Congressional Democrats moved toward raising the debt ceiling Tuesday, one day before the Dec. 15 deadline that Treasury Secretary Janet Yellen warned could mark the start of the first-ever U.S. default.
The effort began in the Senate, which passed a debt limit hike late Tuesday afternoon in a 50-49 party-line vote.
The bill will go to the House, where the narrow Democratic majority is expected to approve it and send it to President Joe Biden’s desk late Tuesday or early Wednesday. He is set to sign it just hours before the Treasury Department forecasts it would exhaust its tools to pay the government’s bills.

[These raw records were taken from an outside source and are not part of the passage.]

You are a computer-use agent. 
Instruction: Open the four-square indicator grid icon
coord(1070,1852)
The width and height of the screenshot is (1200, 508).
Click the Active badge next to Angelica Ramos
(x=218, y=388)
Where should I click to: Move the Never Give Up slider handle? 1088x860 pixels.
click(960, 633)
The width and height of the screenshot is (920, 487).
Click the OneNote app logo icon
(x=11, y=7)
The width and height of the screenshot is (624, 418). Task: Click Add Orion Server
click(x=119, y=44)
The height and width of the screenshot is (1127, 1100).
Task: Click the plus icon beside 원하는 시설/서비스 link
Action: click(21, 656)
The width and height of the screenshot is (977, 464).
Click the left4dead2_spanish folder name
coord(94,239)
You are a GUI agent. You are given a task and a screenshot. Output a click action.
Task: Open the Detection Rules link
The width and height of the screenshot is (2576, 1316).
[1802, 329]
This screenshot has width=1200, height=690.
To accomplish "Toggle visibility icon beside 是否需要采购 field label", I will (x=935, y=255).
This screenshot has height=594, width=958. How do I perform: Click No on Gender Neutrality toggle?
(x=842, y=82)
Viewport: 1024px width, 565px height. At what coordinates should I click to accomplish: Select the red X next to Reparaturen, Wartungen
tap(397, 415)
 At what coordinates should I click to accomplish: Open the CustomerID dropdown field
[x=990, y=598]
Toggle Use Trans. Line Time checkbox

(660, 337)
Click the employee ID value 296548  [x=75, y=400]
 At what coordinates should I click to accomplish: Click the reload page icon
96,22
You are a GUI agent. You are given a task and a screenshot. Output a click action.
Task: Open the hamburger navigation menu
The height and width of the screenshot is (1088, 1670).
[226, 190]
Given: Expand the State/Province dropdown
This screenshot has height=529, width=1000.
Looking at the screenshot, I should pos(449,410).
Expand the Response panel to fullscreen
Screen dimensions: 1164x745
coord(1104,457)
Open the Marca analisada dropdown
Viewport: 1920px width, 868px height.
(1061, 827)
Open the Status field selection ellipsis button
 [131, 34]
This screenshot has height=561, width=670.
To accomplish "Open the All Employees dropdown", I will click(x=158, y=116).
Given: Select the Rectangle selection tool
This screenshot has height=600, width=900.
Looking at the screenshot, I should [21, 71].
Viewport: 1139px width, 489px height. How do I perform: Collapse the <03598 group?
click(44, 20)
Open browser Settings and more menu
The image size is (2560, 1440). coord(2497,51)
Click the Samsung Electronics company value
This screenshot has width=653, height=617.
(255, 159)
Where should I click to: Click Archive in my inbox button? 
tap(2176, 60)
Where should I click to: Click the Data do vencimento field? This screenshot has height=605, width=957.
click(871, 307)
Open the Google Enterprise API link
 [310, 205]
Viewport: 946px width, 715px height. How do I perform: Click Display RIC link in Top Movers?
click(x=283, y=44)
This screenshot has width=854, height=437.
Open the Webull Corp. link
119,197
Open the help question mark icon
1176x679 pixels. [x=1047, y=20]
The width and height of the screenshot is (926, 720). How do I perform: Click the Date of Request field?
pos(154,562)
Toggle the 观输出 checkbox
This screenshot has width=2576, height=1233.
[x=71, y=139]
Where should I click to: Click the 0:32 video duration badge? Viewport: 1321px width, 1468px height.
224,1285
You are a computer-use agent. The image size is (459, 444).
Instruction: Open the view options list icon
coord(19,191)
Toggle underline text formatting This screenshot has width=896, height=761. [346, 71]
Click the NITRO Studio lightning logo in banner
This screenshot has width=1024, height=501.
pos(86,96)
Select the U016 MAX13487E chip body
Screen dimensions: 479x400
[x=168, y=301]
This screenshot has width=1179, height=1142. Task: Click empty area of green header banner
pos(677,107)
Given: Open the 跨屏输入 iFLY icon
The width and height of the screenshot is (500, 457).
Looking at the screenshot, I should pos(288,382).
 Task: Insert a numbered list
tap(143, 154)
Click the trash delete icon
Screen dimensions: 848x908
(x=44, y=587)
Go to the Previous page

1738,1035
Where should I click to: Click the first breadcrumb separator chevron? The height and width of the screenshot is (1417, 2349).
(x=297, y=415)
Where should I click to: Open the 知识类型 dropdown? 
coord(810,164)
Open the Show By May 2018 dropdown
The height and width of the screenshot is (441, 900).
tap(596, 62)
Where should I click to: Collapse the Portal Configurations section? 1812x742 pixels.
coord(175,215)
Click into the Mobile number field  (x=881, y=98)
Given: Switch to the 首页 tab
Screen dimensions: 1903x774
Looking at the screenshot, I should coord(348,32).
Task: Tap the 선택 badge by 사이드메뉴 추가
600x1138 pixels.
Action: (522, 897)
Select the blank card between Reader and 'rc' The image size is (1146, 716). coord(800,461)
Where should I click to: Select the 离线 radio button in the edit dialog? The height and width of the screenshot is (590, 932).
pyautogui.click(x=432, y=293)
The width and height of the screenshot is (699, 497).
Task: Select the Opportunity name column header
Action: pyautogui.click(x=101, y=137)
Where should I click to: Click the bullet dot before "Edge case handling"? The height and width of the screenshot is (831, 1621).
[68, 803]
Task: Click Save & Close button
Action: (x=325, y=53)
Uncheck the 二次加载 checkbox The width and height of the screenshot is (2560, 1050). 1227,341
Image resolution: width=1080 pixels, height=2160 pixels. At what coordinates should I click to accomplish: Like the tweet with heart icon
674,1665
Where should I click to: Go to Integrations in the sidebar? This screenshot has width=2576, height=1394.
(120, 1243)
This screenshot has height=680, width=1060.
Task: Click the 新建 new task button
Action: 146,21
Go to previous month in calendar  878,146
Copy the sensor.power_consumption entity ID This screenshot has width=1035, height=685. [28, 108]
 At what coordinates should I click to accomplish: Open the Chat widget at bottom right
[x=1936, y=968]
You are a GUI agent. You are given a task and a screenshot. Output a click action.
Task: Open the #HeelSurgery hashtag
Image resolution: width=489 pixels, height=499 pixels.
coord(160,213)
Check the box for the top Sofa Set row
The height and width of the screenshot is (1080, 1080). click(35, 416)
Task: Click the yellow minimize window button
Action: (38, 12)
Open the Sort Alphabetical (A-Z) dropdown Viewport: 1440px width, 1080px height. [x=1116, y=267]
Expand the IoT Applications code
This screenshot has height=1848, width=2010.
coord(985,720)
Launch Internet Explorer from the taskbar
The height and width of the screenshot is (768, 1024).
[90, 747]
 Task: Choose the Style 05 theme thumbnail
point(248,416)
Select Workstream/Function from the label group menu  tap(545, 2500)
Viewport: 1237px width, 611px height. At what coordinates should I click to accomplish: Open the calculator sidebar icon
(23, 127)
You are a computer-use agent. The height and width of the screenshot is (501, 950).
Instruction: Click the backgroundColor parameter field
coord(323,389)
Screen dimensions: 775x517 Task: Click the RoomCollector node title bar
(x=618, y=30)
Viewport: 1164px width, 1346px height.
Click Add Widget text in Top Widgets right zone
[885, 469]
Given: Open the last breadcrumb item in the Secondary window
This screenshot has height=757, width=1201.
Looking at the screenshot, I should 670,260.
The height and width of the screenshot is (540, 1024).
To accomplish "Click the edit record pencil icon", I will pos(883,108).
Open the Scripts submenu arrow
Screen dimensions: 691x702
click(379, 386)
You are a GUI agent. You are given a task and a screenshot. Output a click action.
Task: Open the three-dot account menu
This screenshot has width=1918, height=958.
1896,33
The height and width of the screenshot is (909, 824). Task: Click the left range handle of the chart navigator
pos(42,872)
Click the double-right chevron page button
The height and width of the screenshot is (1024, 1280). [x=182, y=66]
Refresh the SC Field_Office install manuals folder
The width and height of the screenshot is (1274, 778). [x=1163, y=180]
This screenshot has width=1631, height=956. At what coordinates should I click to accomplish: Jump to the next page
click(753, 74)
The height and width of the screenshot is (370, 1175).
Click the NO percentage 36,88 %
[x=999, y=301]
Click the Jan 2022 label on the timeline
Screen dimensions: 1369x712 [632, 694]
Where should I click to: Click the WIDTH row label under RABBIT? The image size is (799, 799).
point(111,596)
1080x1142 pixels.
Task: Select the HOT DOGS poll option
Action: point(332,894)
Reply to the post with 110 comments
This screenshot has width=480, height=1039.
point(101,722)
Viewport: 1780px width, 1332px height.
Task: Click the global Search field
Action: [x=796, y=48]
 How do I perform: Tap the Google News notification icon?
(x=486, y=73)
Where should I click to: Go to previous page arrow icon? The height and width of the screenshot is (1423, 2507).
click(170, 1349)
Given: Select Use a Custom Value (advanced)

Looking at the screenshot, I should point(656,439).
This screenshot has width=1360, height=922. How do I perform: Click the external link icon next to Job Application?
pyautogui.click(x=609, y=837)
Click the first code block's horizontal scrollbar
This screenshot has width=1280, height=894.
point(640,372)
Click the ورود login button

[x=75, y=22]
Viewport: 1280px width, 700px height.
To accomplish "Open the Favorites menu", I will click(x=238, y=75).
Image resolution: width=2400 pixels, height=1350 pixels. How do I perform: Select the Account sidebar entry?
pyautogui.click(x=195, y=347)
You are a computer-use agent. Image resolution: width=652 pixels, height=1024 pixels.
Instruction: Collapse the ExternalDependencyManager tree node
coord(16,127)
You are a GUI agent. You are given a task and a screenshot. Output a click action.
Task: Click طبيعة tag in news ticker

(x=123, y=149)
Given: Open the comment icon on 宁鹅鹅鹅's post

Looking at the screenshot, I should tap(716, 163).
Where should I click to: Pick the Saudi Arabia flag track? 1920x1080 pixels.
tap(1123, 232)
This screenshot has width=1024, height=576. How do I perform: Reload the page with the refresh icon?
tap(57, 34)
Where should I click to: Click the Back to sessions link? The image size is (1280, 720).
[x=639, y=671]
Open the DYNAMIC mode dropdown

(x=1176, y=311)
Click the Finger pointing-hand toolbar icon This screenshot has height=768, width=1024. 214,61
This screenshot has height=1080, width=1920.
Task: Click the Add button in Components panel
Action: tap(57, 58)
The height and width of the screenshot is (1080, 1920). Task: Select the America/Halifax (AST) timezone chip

Senate Majority Leader Charles Schumer (D-NY) talks to reporters following the weekly Senate Democratic policy luncheon at the U.S. Capitol on December 14, 2021 in Washington, DC.
Chip Somodevilla | Getty Images
The resolution would increase the debt ceiling by $2.5 trillion. On Tuesday, Schumer said the measure will raise the borrowing limit “to a level commensurate with funding necessary to get into 2023.”
Yellen estimated the U.S. would run out of ways to pay its debt on Dec. 15. If Congress does not raise the debt ceiling before the Treasury misses a payment, the country would default for the first time. The Treasury secretary said she expects the U.S. would slip into a recession if Washington failed to make its debt payments.
A default appears unlikely after 14 Republicans joined every Democrat last week to allow a one-time vote to lift the debt ceiling with a simple majority. The agreement, crafted by Schumer and Minority Leader Mitch McConnell, R-Ky., ended the GOP’s months long threat to filibuster a borrowing limit hike.
The deal allowed Democrats to increase the debt limit on their own without needing the 60 votes usually required to break a filibuster. The Senate is split 50-50 by party, but Vice President Kamala Harris did not need to break a tie because Sen. Cynthia Lummis, R-Wyo., missed the votes.
Democrats and Republicans typically vote together to raise or suspend the debt ceiling. This time, however, the GOP has contended Democrats should increase the borrowing limit on their own as they try to pass a $1.75 trillion social safety net and climate package despite Republican opposition.
“Honestly, I think some of these programs would be a bad idea if the money were free,” Sen. Pat Toomey, a Pennsylvania Republican, said of Democrats’ Build Back Better plan Tuesday morning on CNBC’s “Squawk Box.”
“The idea that we’re going to throw thousands, and thousands, and thousands of dollars at American families who have plenty of income — who have income that’s multiples of the median income. We’re going to give them free programs and free money because they have a child — what is that really accomplishing?” Toomey added. “Other than undermining a sense of personal responsibility and independence?”
Raising the debt limit does not authorize new government spending. Instead, it’s akin to an increase in a consumer’s credit card borrowing limit and allows the Treasury Department to continue to pay off the nation’s bills.
Yellen often notes that Republicans and Democrats would have had to raise or suspend the debt limit even if Congress had passed zero legislation in 2021.